The feds bailed out the giant insurer AIG Tuesday evening to the tune of an $85 billion loan.

AIG is the world’s largest insurer.

“It’s a dramatic turnabout for the federal government, which has strongly resisted overtures from AIG for an emergency loan or some intervention that would prevent the insurer from falling into bankruptcy,” the Wall Street Journal noted.

The company was so sure it was headed for bankruptcy, that it hired a law firm to draw up the papers, the New York Times reported.

AIG fired its CEO, Martin Sullivan, this summer for failing to warn investors about the company’s big losses in the derivatives market, tied to the failing mortgage industry.

He reportedly got $47 million to take a hike, according to

  • mark wheat

    Just goes to show how important it is to be shirt sponsor to the greatest football team on the planet.

    Here’s an excerpt from a NY Times article at the weekend about how BIG the footie biz is in the UK;

    “Hence Glazer and his sons, quickly cut a $99 million, four-year deal with A.I.G. to sponsor the team’s shirts.” The Glazers are the American owners of Manchester United!

  • sheldon mains

    Any federal bailouts of corporations should require upper management (past and current) to pay back ALL compensation and bonuses for the last 4 years.

  • sheldon mains

    A friend just suggested my comment about paying back all compensation was too kind. He suggested: “any federal bailout should require the top execs to be placed in stocks or tarred and feathered.

  • brian

    At least in this case we got an 80% stake in the company out of the deal. As long as AIG doesn’t still go under we could make money.

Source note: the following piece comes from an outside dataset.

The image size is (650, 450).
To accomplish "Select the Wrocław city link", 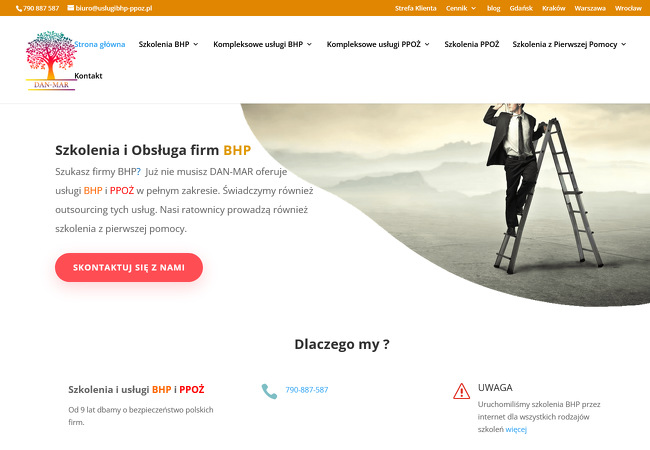I will tap(628, 8).
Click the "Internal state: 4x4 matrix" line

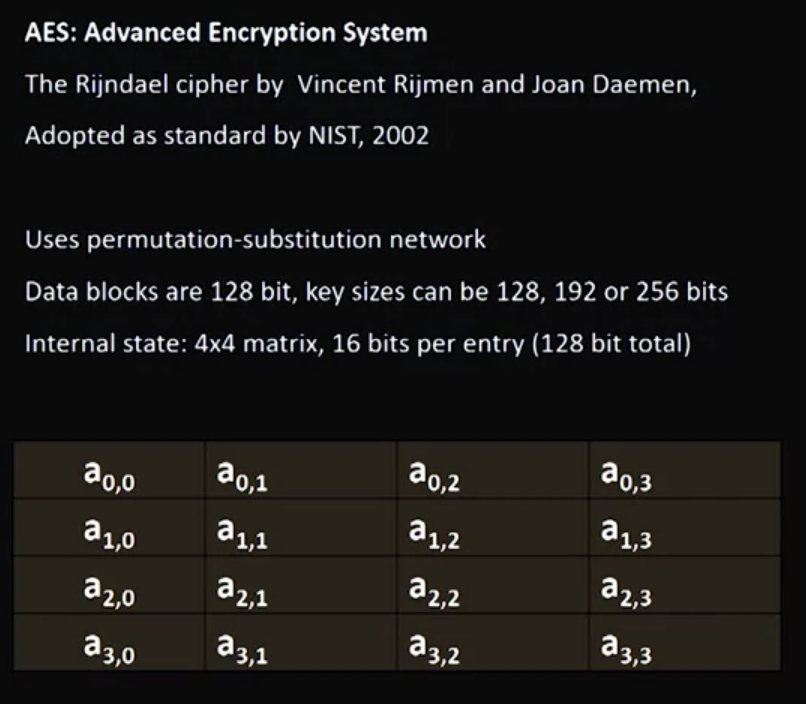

    I think termination contracts for top execs should be honored, but I think companies shouldn’t enter into the kind of contracts that lead to $47 million golden parachutes. No one is worth the amount of money they are paid.

    Unfortunately people aren’t paid for the worth of what they do: professional athletes and CEOs will always make millions while teachers and social workers will be lower middle class.

  • bsimon

    brian writes

    “At least in this case we got an 80% stake in the company out of the deal. As long as AIG doesn’t still go under we could make money.”

    AIG will go under, or at least go under a radical restructuring. The loan (with 80% stock as collateral) is to be repaid by selling off AIG assets. The loan terms are for LIBOR + 8.5%, which means the US Taxpayer is earning 11.38% APR for this loan. Unless the AIG assets are literally worth nothing, the US taxpayer should come out of this one OK.